Conclusions— The proposed categorization scheme can serve as a translation between measures. However, because of the ceiling effect of BI and M-FIM, the translation could not be completed for all 6 levels of MRS. No apparent variation over time in the categorization scheme was observed. Further research needs to be conducted to develop better prediction models explaining the relationship between M-FIM and MRS.
Approximately 700 000 strokes occur each year in the United States, leaving 500 000 stroke survivors with disability, and economic loss resulting from stroke approaches an estimated $51.2 billion annually.1 The ratio of indirect to direct costs is approximately 1.3, which indicates that indirect costs in stroke are higher than direct medical costs.2 Indirect costs result mostly from compromised physical functioning and caregiver involvement. The high indirect cost of stroke makes the reduction of disability in poststroke patients a major interest of healthcare providers, researchers, and policy makers. Improving the independence of stroke survivors is the primary objective of poststroke treatment.

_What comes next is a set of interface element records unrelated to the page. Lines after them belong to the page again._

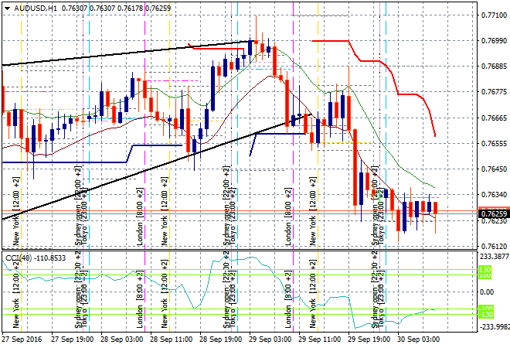The height and width of the screenshot is (348, 510).
Task: Click the 0.77100 price scale label
Action: pos(490,15)
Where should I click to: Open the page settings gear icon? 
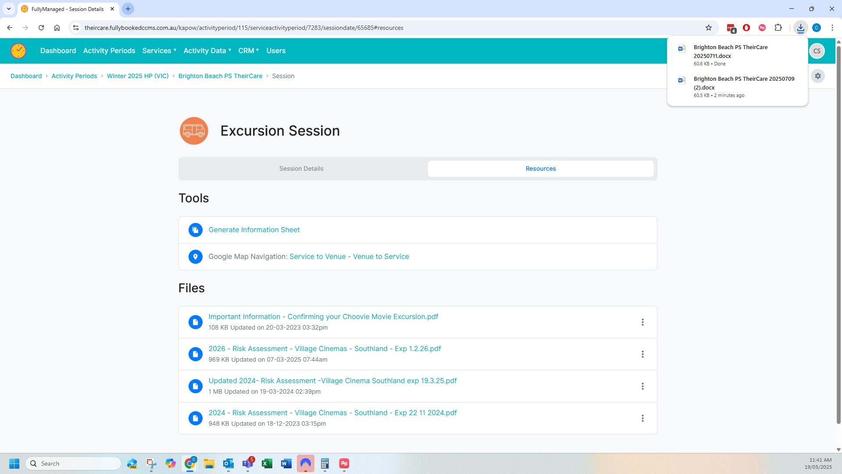pos(817,76)
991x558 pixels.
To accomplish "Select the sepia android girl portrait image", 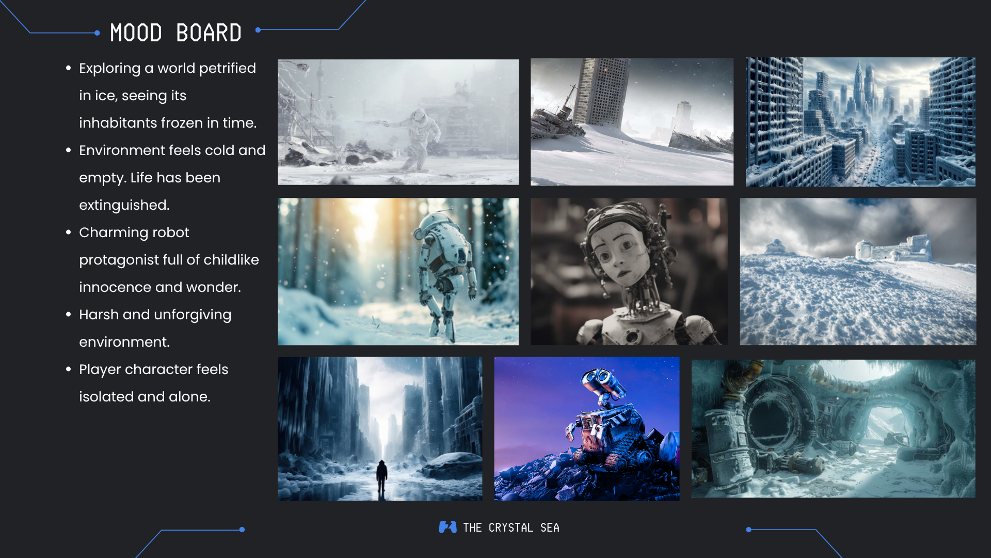I will [x=629, y=271].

Accurate and precise assessment of activities of daily living (ADL) in poststroke patients is important for quality care and for measuring the outcomes of stroke treatment. The Agency for Health Care Policy and Research Post-Stroke Rehabilitation Panel suggests using well-validated and standardized instruments for reliable documentation of poststroke disabilities and prognoses over time.3 The panel recommended 2 instruments—the Barthel Index (BI) and the motor component of the Functional Independence Measures (M-FIM)—for measuring poststroke disability.4,5
Although validated and used globally, the BI and M-FIM scales have limitations in their application and evaluation. First, because the BI and M-FIM scale yield ordinal values, researchers or practitioners may have difficulties in interpreting the clinical meaning of the scores or changes in scores. Interpretation of the summary score of the instrument is limited to numeric increases or decreases in total score.
Understanding and interpreting the clinical significance of changes in the summary score for these measures prove important not only for evaluating individual patient outcomes but also for evaluating population-level outcomes. Epidemiological or health economic research, which often evaluates population-level outcomes, typically defines clinically distinct stages in the disease process to measure outcomes. This approach provides more interpretable information on population outcomes.

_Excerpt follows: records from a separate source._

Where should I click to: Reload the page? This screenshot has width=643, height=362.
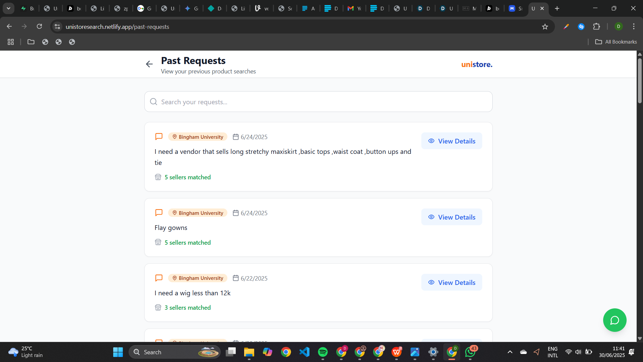[39, 26]
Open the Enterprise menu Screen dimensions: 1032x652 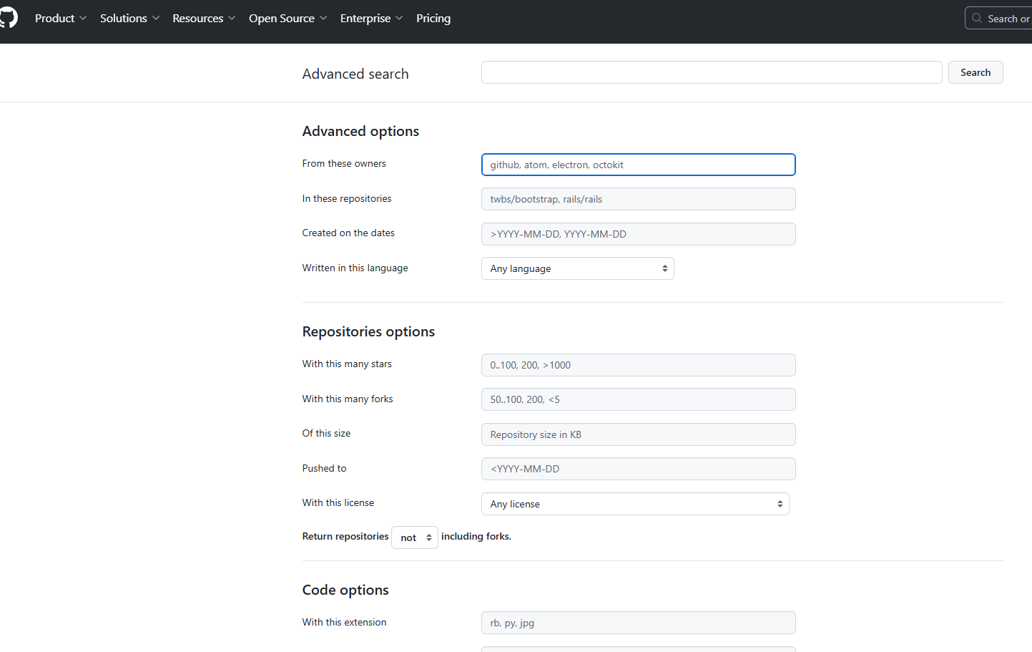tap(371, 19)
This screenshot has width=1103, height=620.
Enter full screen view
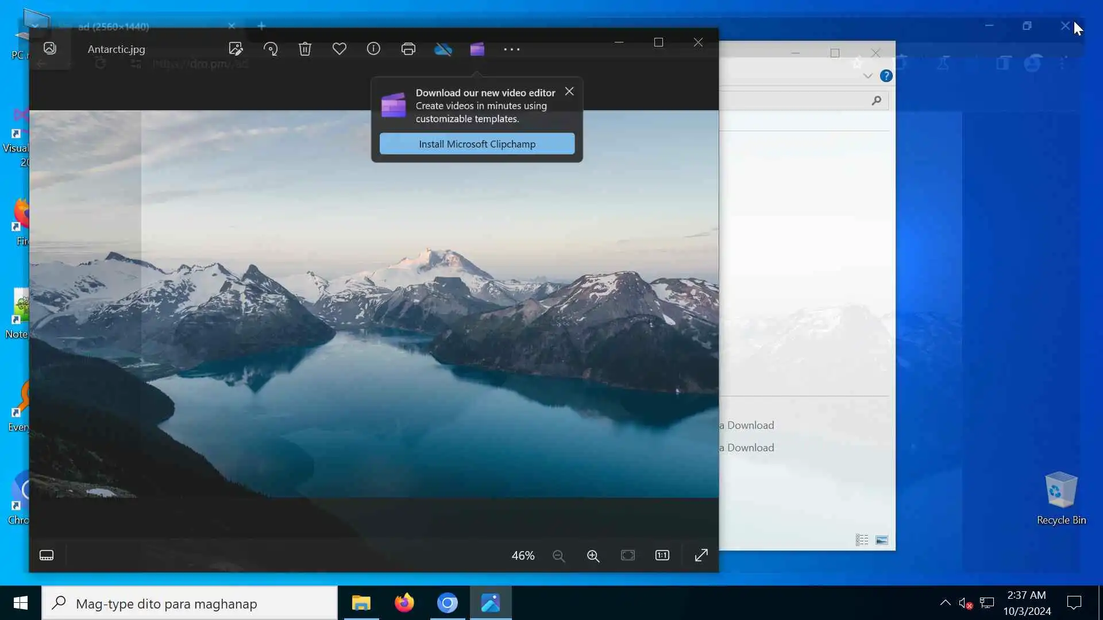[701, 555]
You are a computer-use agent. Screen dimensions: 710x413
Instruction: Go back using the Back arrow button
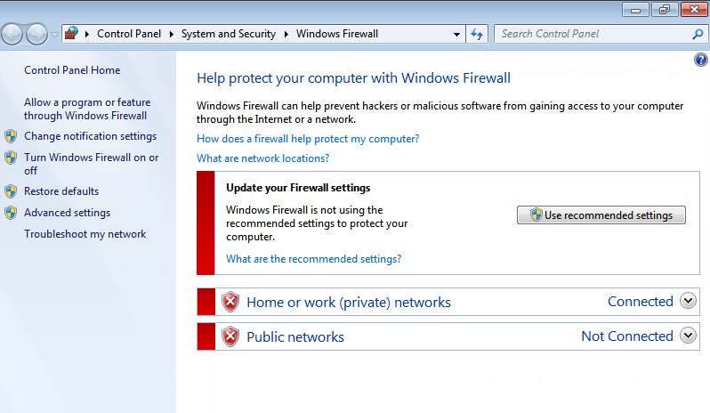click(x=12, y=34)
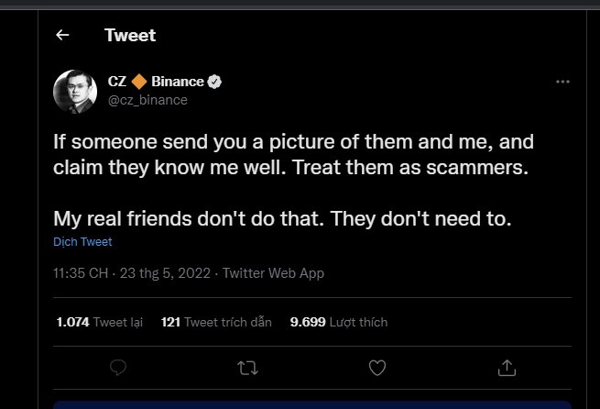Open the Twitter Web App source link
Image resolution: width=600 pixels, height=409 pixels.
pyautogui.click(x=273, y=273)
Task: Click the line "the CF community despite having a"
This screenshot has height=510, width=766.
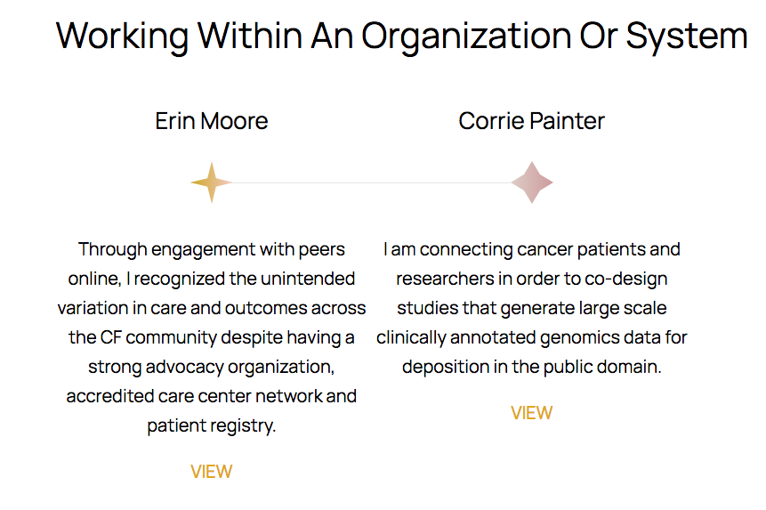Action: pos(212,337)
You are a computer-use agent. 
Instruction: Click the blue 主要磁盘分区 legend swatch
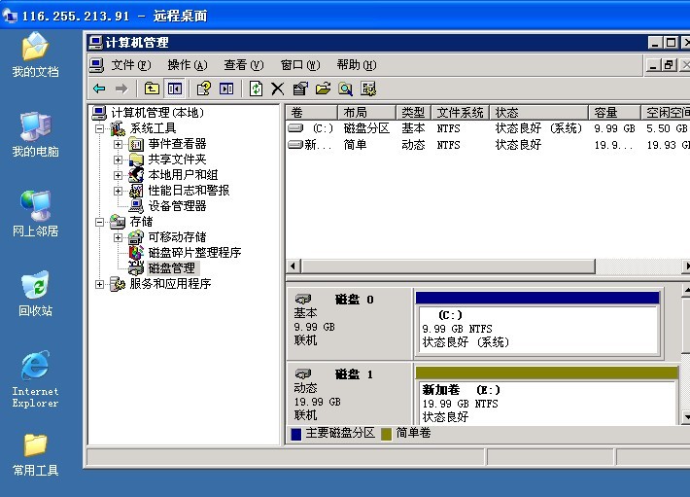296,434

Second, it is difficult to compare scores measured in the BI and M-FIM. This is important considering that patients who experience stroke often receive care from different facilities over time, depending on their prognoses, and the facilities do not always use the same instrument to document patient disability. Even though recorded outcome measures are complete, the patient’s disability outcomes may not be understood thoroughly in the continuum of care.6 A system for translating and comparing scores would reduce inefficiencies related to multiple instrument use.
Translation of scores across instruments also provides important information for population-level research. Studies using different instruments to evaluate the same program or intervention could be combined and interpreted together. Such integrated information, eg, meta-analyses, supports conclusions more strongly than a list of individual study results.

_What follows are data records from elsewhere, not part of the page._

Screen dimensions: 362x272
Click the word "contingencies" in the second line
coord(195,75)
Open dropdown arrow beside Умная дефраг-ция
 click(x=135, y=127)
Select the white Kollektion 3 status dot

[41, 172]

Because there is no systematic report on how many disability levels could be meaningfully categorized in the BI and M-FIM instruments and the cutoffs for those levels in each measures in respect to global disability scale, researchers have operationalized this in various ways.7,8
The purpose of this study is to examine the ability of the BI and the M-FIM scores to differentiate clinically distinct categories of disability and to identify those levels. The modified Rankin Scale (MRS), which has been used to define clinically discrete patient disability categories, was used as reference.
Subjects and Methods
Patient Population and Data Collection
This study uses data from the Kansas City Stroke Study (KCSS), a prospective cohort study. Data collection started in October 1995 and was completed by 1999.9–11 Eligible stroke patients from the KCSS were identified by (1) a review of daily admission records; (2) referrals from physicians, clinical nurse specialists, and therapists on medical, neurology, and rehabilitation units; and (3) review of discharge codes. The World Health Organization (WHO) definition of stroke as “rapid onset and of vascular origin reflecting a focal disturbance of cerebral function, excluding isolated impairment of higher function and persisting longer than 24 hours” was used. Trained nurses or physical therapists reviewed medical records and interviewed both patients and clinicians to determine whether the patient was eligible and consented to enrollment.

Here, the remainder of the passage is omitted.